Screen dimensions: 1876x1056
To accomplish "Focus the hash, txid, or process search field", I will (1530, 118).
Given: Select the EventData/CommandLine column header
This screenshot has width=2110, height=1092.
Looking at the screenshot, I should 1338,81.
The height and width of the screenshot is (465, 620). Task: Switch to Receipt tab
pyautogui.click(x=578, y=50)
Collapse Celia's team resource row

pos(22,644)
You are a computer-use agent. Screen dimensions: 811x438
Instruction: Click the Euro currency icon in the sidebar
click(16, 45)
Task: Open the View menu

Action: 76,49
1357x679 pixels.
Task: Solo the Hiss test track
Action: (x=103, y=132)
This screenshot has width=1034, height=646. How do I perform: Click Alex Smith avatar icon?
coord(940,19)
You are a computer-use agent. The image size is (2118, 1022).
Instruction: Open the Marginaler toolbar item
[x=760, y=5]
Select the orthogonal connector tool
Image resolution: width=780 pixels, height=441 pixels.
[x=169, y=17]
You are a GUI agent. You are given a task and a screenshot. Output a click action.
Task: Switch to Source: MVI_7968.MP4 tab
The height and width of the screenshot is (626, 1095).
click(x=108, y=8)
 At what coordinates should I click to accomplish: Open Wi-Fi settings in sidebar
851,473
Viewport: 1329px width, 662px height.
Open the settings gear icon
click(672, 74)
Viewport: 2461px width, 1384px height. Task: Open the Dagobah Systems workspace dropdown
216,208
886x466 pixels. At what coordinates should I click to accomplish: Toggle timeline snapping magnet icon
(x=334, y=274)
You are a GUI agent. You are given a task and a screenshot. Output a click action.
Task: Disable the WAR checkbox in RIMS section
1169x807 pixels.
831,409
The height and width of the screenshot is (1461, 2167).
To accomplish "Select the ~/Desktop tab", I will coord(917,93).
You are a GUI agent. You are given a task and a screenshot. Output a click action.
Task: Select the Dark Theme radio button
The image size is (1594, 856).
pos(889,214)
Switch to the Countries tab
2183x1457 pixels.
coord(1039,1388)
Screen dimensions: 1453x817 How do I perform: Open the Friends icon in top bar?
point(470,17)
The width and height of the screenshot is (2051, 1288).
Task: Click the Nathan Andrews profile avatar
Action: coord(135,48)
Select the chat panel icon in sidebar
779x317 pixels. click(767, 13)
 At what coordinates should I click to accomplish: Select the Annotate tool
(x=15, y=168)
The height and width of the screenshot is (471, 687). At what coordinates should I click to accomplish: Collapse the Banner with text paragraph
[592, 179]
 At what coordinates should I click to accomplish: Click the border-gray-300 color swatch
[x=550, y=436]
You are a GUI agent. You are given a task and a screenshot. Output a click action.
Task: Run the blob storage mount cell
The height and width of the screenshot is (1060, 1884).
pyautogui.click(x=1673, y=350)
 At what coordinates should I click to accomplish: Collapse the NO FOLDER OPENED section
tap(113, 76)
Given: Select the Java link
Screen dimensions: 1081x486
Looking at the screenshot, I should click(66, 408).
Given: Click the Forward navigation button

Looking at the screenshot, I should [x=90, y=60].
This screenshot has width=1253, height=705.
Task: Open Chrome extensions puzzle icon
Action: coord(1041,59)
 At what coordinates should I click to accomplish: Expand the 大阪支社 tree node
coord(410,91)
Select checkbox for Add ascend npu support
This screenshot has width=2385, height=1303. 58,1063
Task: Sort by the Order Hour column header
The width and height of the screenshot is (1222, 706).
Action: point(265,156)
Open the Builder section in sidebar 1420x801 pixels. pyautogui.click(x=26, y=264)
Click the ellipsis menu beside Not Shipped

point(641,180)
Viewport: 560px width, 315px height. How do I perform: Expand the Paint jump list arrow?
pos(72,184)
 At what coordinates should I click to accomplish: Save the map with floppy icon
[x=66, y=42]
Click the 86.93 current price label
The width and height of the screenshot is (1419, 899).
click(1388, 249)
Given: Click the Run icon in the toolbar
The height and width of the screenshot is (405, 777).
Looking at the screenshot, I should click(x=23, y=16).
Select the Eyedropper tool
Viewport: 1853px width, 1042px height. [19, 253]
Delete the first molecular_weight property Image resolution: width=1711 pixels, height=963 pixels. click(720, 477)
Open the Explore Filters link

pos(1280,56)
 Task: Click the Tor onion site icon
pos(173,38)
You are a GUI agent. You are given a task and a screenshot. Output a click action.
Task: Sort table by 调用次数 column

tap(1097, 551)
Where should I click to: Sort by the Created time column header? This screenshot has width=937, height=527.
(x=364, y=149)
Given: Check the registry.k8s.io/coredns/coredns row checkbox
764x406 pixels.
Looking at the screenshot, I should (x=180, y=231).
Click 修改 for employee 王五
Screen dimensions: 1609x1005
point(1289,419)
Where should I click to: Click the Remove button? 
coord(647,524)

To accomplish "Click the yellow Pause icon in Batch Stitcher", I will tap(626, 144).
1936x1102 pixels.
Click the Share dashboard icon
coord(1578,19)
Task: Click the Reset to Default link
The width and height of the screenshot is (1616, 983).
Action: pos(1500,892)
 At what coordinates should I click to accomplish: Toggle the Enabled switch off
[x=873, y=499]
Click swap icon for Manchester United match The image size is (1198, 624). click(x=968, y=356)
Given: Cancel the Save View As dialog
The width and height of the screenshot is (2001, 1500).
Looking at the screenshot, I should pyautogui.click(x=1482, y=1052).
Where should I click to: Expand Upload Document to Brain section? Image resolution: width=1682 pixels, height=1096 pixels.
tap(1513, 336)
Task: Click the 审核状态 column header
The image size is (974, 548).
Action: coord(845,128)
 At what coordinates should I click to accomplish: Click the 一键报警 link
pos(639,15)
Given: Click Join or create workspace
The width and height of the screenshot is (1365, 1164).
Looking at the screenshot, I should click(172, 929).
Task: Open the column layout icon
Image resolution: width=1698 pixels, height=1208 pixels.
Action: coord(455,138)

- [Task directions]: Exactly as they stand above, write out the entries.

- [Answer section]:
Screen dimensions: 1876x1056
To accomplish "Focus the hash, txid, or process search field", I will (1530, 118).
Given: Select the EventData/CommandLine column header
This screenshot has width=2110, height=1092.
Looking at the screenshot, I should 1338,81.
The height and width of the screenshot is (465, 620). Task: Switch to Receipt tab
pyautogui.click(x=578, y=50)
Collapse Celia's team resource row

pos(22,644)
You are a computer-use agent. Screen dimensions: 811x438
Instruction: Click the Euro currency icon in the sidebar
click(16, 45)
Task: Open the View menu

Action: 76,49
1357x679 pixels.
Task: Solo the Hiss test track
Action: (x=103, y=132)
This screenshot has width=1034, height=646. How do I perform: Click Alex Smith avatar icon?
coord(940,19)
You are a computer-use agent. The image size is (2118, 1022).
Instruction: Open the Marginaler toolbar item
[x=760, y=5]
Select the orthogonal connector tool
Image resolution: width=780 pixels, height=441 pixels.
[x=169, y=17]
You are a GUI agent. You are given a task and a screenshot. Output a click action.
Task: Switch to Source: MVI_7968.MP4 tab
The height and width of the screenshot is (626, 1095).
click(x=108, y=8)
 At what coordinates should I click to accomplish: Open Wi-Fi settings in sidebar
851,473
Viewport: 1329px width, 662px height.
Open the settings gear icon
click(672, 74)
Viewport: 2461px width, 1384px height. Task: Open the Dagobah Systems workspace dropdown
216,208
886x466 pixels. At what coordinates should I click to accomplish: Toggle timeline snapping magnet icon
(x=334, y=274)
You are a GUI agent. You are given a task and a screenshot. Output a click action.
Task: Disable the WAR checkbox in RIMS section
1169x807 pixels.
831,409
The height and width of the screenshot is (1461, 2167).
To accomplish "Select the ~/Desktop tab", I will coord(917,93).
You are a GUI agent. You are given a task and a screenshot. Output a click action.
Task: Select the Dark Theme radio button
The image size is (1594, 856).
pos(889,214)
Switch to the Countries tab
2183x1457 pixels.
coord(1039,1388)
Screen dimensions: 1453x817 How do I perform: Open the Friends icon in top bar?
point(470,17)
The width and height of the screenshot is (2051, 1288).
Task: Click the Nathan Andrews profile avatar
Action: coord(135,48)
Select the chat panel icon in sidebar
779x317 pixels. click(767, 13)
 At what coordinates should I click to accomplish: Select the Annotate tool
(x=15, y=168)
The height and width of the screenshot is (471, 687). At what coordinates should I click to accomplish: Collapse the Banner with text paragraph
[592, 179]
 At what coordinates should I click to accomplish: Click the border-gray-300 color swatch
[x=550, y=436]
You are a GUI agent. You are given a task and a screenshot. Output a click action.
Task: Run the blob storage mount cell
The height and width of the screenshot is (1060, 1884).
pyautogui.click(x=1673, y=350)
 At what coordinates should I click to accomplish: Collapse the NO FOLDER OPENED section
tap(113, 76)
Given: Select the Java link
Screen dimensions: 1081x486
Looking at the screenshot, I should click(66, 408).
Given: Click the Forward navigation button

Looking at the screenshot, I should [x=90, y=60].
This screenshot has width=1253, height=705.
Task: Open Chrome extensions puzzle icon
Action: coord(1041,59)
 At what coordinates should I click to accomplish: Expand the 大阪支社 tree node
coord(410,91)
Select checkbox for Add ascend npu support
This screenshot has width=2385, height=1303. 58,1063
Task: Sort by the Order Hour column header
The width and height of the screenshot is (1222, 706).
Action: point(265,156)
Open the Builder section in sidebar 1420x801 pixels. pyautogui.click(x=26, y=264)
Click the ellipsis menu beside Not Shipped

point(641,180)
Viewport: 560px width, 315px height. How do I perform: Expand the Paint jump list arrow?
pos(72,184)
 At what coordinates should I click to accomplish: Save the map with floppy icon
[x=66, y=42]
Click the 86.93 current price label
The width and height of the screenshot is (1419, 899).
click(1388, 249)
Given: Click the Run icon in the toolbar
The height and width of the screenshot is (405, 777).
Looking at the screenshot, I should click(x=23, y=16).
Select the Eyedropper tool
Viewport: 1853px width, 1042px height. [19, 253]
Delete the first molecular_weight property Image resolution: width=1711 pixels, height=963 pixels. click(720, 477)
Open the Explore Filters link

pos(1280,56)
 Task: Click the Tor onion site icon
pos(173,38)
You are a GUI agent. You are given a task and a screenshot. Output a click action.
Task: Sort table by 调用次数 column

tap(1097, 551)
Where should I click to: Sort by the Created time column header? This screenshot has width=937, height=527.
(x=364, y=149)
Given: Check the registry.k8s.io/coredns/coredns row checkbox
764x406 pixels.
Looking at the screenshot, I should (x=180, y=231).
Click 修改 for employee 王五
Screen dimensions: 1609x1005
point(1289,419)
Where should I click to: Click the Remove button? 
coord(647,524)

To accomplish "Click the yellow Pause icon in Batch Stitcher", I will tap(626, 144).
1936x1102 pixels.
Click the Share dashboard icon
coord(1578,19)
Task: Click the Reset to Default link
The width and height of the screenshot is (1616, 983).
Action: pos(1500,892)
 At what coordinates should I click to accomplish: Toggle the Enabled switch off
[x=873, y=499]
Click swap icon for Manchester United match The image size is (1198, 624). click(x=968, y=356)
Given: Cancel the Save View As dialog
The width and height of the screenshot is (2001, 1500).
Looking at the screenshot, I should pyautogui.click(x=1482, y=1052).
Where should I click to: Expand Upload Document to Brain section? Image resolution: width=1682 pixels, height=1096 pixels.
tap(1513, 336)
Task: Click the 审核状态 column header
The image size is (974, 548).
Action: coord(845,128)
 At what coordinates should I click to accomplish: Click the 一键报警 link
pos(639,15)
Given: Click Join or create workspace
The width and height of the screenshot is (1365, 1164).
Looking at the screenshot, I should click(172, 929).
Task: Open the column layout icon
Image resolution: width=1698 pixels, height=1208 pixels.
Action: coord(455,138)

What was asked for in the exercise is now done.